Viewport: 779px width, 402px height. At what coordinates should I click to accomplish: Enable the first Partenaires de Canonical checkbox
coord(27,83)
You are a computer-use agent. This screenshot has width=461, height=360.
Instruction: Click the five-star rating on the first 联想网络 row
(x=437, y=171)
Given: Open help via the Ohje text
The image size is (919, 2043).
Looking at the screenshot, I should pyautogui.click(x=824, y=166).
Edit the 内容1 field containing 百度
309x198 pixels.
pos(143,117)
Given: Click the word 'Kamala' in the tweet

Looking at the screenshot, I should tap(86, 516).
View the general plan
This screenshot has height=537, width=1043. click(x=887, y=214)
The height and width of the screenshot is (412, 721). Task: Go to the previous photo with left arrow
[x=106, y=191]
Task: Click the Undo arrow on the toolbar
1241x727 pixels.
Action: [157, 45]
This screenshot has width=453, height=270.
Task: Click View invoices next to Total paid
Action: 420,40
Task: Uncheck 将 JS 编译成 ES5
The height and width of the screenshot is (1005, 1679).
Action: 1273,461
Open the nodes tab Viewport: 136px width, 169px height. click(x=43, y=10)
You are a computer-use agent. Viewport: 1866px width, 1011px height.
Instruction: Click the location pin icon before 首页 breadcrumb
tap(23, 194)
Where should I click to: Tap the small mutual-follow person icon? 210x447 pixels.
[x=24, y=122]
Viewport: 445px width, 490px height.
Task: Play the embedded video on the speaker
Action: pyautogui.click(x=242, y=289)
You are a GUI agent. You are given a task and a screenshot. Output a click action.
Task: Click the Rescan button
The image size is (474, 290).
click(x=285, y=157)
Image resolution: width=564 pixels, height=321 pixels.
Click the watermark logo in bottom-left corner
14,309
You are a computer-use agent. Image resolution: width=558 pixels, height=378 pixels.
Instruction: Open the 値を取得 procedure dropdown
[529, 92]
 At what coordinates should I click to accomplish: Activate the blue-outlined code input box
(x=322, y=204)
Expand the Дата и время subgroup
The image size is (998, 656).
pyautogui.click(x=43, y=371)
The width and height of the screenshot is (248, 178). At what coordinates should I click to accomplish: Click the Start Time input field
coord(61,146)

AIM OF THE TASK:
Pick out each line in the records above that contains the word "agent", and copy it in full. Treat uppercase and lowercase letters as different.

EXERCISE RESPONSE:
You are a computer-use agent. This screenshot has width=461, height=360.
You are a computer-use agent. Viewport: 1866px width, 1011px height.
You are a GUI agent. You are given a task and a screenshot. Output a click action.
You are a computer-use agent. Image resolution: width=558 pixels, height=378 pixels.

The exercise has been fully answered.